Пугливая доверчивость маленького зверька. Ладошка, лежащая у меня на груди, похожа на птичку: шевельнись неловко — вспорхнет и поминай как звали. Темные, ночные глаза, пьющие лунный свет. Нет, любовь не сковывает меня цепями, и Эрот не стянул концы своей повязки у меня на затылке, но долг за спиной лязгает бронзовым щитом.

— Послушай, я же поклялся забрать ее с собой. Да и Афродита может разгневаться, что я пренебрегаю ее дарами.

— А эта… мммм… здесь с какого боку?

— Ну, перед отъездом сюда мне оракулом было велено воззвать к Киприде, прося помощи и покровительства. Возможно, Ариадна не полюбила бы меня, если бы не вмешательство богини, и…

Я замолкаю и гляжу на серебряный кубок с вином, который в руках Астерия медленно, но верно перестает быть кубком, превращаясь в бесформенный комок металла. Вино тяжелыми каплями стекает на землю жертвой Зевсу-Гостеприимцу.

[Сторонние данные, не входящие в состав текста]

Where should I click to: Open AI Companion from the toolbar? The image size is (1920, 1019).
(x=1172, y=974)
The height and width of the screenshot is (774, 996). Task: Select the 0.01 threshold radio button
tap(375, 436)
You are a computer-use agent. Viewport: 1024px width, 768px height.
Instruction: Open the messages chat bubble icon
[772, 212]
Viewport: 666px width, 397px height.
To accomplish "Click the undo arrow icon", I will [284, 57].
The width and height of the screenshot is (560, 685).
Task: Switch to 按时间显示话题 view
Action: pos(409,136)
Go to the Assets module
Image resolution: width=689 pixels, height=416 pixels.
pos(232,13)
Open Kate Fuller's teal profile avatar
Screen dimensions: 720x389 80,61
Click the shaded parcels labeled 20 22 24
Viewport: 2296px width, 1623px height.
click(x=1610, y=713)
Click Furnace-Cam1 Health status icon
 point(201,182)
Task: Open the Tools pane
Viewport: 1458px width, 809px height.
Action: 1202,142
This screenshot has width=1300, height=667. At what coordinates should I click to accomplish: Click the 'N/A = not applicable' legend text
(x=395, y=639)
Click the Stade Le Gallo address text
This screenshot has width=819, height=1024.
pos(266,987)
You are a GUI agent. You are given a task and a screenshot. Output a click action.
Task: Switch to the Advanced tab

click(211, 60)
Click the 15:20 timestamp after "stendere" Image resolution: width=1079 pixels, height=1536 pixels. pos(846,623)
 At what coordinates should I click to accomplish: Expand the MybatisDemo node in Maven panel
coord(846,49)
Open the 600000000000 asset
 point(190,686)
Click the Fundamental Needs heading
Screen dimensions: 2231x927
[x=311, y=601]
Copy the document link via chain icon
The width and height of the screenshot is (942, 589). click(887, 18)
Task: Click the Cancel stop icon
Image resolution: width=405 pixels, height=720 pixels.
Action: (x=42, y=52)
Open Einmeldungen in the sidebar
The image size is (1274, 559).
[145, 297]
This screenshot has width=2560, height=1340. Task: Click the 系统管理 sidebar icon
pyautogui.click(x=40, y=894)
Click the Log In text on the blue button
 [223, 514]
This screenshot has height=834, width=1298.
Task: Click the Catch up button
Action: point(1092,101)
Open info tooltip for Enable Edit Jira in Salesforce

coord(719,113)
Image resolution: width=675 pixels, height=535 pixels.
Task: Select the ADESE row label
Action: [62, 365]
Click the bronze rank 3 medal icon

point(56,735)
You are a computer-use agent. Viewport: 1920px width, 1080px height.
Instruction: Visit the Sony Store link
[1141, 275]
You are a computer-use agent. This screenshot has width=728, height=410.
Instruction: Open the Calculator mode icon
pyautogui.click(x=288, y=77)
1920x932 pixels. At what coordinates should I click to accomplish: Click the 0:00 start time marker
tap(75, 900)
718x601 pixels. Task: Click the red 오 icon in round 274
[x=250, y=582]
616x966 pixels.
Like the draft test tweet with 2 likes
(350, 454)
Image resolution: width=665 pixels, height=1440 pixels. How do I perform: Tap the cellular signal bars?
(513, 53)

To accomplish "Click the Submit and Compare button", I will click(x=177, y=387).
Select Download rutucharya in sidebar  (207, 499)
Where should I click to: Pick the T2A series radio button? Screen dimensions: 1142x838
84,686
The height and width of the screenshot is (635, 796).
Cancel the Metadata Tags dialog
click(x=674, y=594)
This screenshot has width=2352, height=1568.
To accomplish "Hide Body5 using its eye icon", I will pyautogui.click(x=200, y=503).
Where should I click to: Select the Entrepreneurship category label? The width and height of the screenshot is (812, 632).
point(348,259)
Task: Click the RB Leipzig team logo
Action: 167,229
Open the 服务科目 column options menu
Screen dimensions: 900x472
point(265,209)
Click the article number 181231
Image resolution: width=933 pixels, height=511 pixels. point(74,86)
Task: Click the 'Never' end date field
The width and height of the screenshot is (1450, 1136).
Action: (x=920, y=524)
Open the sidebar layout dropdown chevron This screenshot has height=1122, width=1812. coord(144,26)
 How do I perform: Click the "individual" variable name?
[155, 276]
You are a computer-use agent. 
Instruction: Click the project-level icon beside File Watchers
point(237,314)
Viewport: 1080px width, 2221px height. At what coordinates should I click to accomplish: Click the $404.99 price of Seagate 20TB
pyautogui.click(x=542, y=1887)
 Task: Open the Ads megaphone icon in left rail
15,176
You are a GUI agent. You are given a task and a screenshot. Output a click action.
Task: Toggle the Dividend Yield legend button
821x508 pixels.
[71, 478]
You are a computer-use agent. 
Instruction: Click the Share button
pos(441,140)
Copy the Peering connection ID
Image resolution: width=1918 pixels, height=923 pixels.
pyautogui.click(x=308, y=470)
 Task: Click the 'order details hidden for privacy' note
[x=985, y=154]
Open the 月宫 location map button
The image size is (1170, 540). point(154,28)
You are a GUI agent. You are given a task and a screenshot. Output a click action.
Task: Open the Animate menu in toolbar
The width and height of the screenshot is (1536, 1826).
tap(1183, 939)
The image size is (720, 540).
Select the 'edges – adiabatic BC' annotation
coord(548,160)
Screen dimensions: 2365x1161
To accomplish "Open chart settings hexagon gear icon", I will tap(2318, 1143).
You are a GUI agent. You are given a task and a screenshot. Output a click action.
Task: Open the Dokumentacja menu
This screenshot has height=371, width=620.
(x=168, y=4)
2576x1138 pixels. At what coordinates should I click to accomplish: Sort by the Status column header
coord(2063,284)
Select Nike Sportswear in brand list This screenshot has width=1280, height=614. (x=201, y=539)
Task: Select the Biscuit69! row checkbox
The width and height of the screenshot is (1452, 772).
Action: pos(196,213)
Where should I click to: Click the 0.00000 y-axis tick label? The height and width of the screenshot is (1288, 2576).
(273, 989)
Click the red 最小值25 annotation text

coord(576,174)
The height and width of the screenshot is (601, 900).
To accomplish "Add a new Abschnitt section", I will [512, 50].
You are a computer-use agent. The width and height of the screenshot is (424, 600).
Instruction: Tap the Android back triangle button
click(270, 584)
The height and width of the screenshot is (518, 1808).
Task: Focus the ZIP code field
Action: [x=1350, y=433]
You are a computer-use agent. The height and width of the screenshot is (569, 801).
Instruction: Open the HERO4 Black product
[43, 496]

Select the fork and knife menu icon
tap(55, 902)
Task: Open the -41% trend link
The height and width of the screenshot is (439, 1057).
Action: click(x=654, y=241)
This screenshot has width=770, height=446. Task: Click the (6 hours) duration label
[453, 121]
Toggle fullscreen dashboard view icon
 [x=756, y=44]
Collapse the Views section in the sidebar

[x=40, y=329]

— Тогда наш разговор не имеет смысла. Пусть все идет как идет — пока. Но ты… — разжав пальцы и выронив то, что было кубком, он нависает надо мной, как скала над морем. Мою попытку встать пресекает рука на плече. Очень тяжелая рука. — Запомни две вещи. Первая — ночи ты будешь проводить под крышей и под надзором. Ариадне придется любоваться луной в одиночестве. Вторая — ночевать будешь в моих комнатах, так мне будет легче за тобой присматривать. По крайней мере, это решит проблему змей в постели.

— Но что скажет об этом Минос, когда узнает?

— Сегодня отец отправляется к горе Дикте, дабы по обычаю совершить жертвоприношения и обряды в Идской пещере, и вернется только накануне игр, когда предпринимать что-то будет уже поздно. Ему останется только ждать окончания состязаний, а уж каким будет их исход — зависит от тебя, хотя, конечно, могут вмешаться люди, боги и слепой случай.

— А… твоя сестра?

— С Ариадной я сам поговорю. Вечером соберешь вещи, я пришлю кого-нибудь, кто тебя проводит. А сейчас — на тренировку, живо! И если ты не успел позавтракать, то это не мои проблемы.

По дороге на стадион, глядя в напряженно выпрямленную спину идущего впереди Астерия, мне почему-то нестерпимо хотелось догнать его, положить руку на плечо и шепнуть, что все будет в порядке. Вот только я сам себе не верил.

День то тянулся медленно и неспешно, как песня аэда о богах и героях, то срывался в бешеный галоп, как тот же аэд, удирающий от разъяренной толпы, не оценившей поэтического таланта. Мышцы деревенеют от усилий — это я в сотый раз подтягиваюсь на брусьях, врытых в песок. Если не удастся как следует оттолкнуться для прыжка, то нужно повиснуть у быка на рогах и держаться, пока «ловцы» не помогут тебе. Если сумеют. Глаза щиплет от пота — какое привычное ощущение. От загонов доносятся крики, сейчас двери откроют, и… но к зверю Астерий меня не подпускает, хмуро буркнув, чтобы я шел к бревну — мол, там мне самое место. Отхожу в сторону и смотрю, как, один за другим, мои спутники пробуют исполнить «бычий танец». У двоих получается более-менее сносно, хотя полный круг им выстоять не удалось, остальные либо промахиваются мимо спины животного, либо просто не могут прыгнуть как следует. Бык пренебрежительно фыркает, как будто смеется — вот скотина! Наш наставник в тысячный раз объясняет, поправляет, указывает на ошибки, а мне кажется, что мой взгляд намертво приклеился к нему.